Part of what hooked me in this chapter was this little gem:

In its wake Rizzo sat there dumbfounded. He needed time to get used to it. He was passing through a mountain range of amazements. It was hard to know which peak was the highest.

Mr. Shannon had three marks of a proficient writer. He had a compelling hook. He could handle dialog. And he could write.

However, I really don’t like the title. It’s What Happened to the Indians, just like that, with no question mark. The only question-like title I’m aware of is Do Androids Dream of Electric Sheep? by Philip K. Dick. And he went ahead and put the question mark in the title, which I think is what Mr. Shannon should have done.

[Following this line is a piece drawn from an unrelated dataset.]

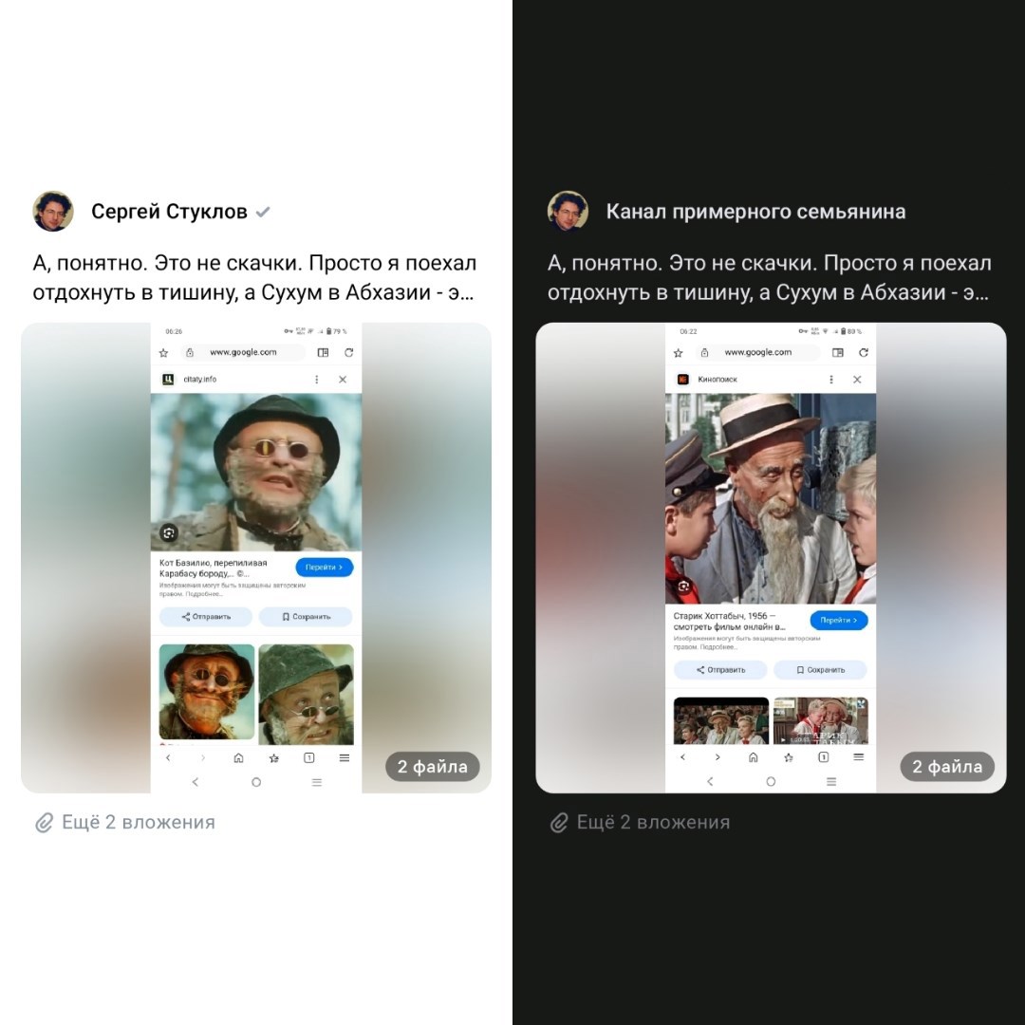Open Сергей Стуклов profile avatar
The width and height of the screenshot is (1025, 1025).
click(53, 211)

The blurb invites you to imagine you’re the president when you have a situation where an uncommunicative and occasionally hostile alien species wants a chunk of undesirable land in an inaccessible place. This would have been a better hook if the point-of-view character was actually the president. But it wasn’t. It was Charlie Doyle, a Lieutenant in the Air Force. Charlie’s a likable guy; you can think of him as sort of the narrator, but it’s a third-person narrator. He works for the White House, where he attends high-level Cabinet meetings as a sort of a scribe. He doesn’t take part in the meetings, but he does influence it behind-the-scenes.

As the story progresses–with almost perfect pacing–the aliens keep escalating the situation. First, they simply want to occupy a canyon. When Lt. Doyle is ordered to visit the canyon, he does so without any reaction at all from the aliens. When he returns to retrieve the tape-recorder, there’s no reaction again. There’s not even a reaction when he gets mad at their unresponsiveness and throws a rock at the ship.

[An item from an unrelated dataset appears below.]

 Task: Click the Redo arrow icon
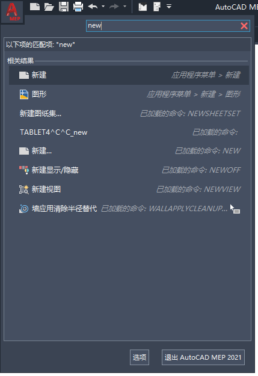[x=114, y=7]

Or maybe there is, because a few weeks later, they set up a no-fly-zone for a 30 mile radius around it.

The story plays out from there, where the Cabinet–very tentatively–decides to test this no-fly zone. The reaction is brutal. They test harder; the reaction is the same. Then, an old CIA agent tells Doyle that the aliens first came in the 40s, shortly after the United States first started messing around with nuclear bombs. And he proposes a truly radical game of interspecies chicken.

I enjoyed the story, but the biggest flaw was several dangling storylines. The shot-down fighters are hardly discussed at all when the cabinet members put forward their strategies of either surrender or fight, and neither do the military seem to be very involved in questions of strategy. They simply must obey seemingly senseless orders, even unto death. Neither do you learn the fate of the kidnapped commercial airliner. I get the distinct impression that a sequel might have been envisioned by the author, even though the book comes to a conclusion. That’s because I can easily see the aliens coming back for Round Two.

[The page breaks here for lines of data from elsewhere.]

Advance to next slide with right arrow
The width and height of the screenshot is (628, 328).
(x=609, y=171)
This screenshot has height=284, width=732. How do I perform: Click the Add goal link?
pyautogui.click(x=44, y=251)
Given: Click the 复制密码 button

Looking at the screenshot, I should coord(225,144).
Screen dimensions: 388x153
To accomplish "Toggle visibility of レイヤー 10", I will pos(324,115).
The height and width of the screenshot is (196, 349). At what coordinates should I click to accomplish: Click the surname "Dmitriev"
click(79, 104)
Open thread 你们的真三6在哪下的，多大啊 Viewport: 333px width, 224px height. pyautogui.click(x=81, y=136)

The author included a bundle of pages, which I was supposed to read at a certain point in the story. These weren’t pages that fell out of the book; they were standard 8.5 by 11 office paper. I set them aside because I wanted to see how the book read without them. When I was finished, I went back and re-read the extra pages.

The story was much stronger without the extra scene. I’m glad I read it “my way” first. The pages don’t add anything except an actual face-to-face communication with the aliens, in which the president challenges the aliens to the above-mentioned game of chicken. I think the story read better when the aliens were completely mysterious. The extra scene also obscures the timeframe; without the scene, the novel appears to take place in the 90s. I really think the author should stop including these pages when sending the book out. Published professionals don’t get to do such a thing; neither should self-published authors.

Mr. Shannon can unquestionably write. Were it not for the dangling plotlines I mentioned above, I would have given it four stars. Military fiction seems to be is forte; as his writing style is clean and utilitarian. I hope he keeps writing.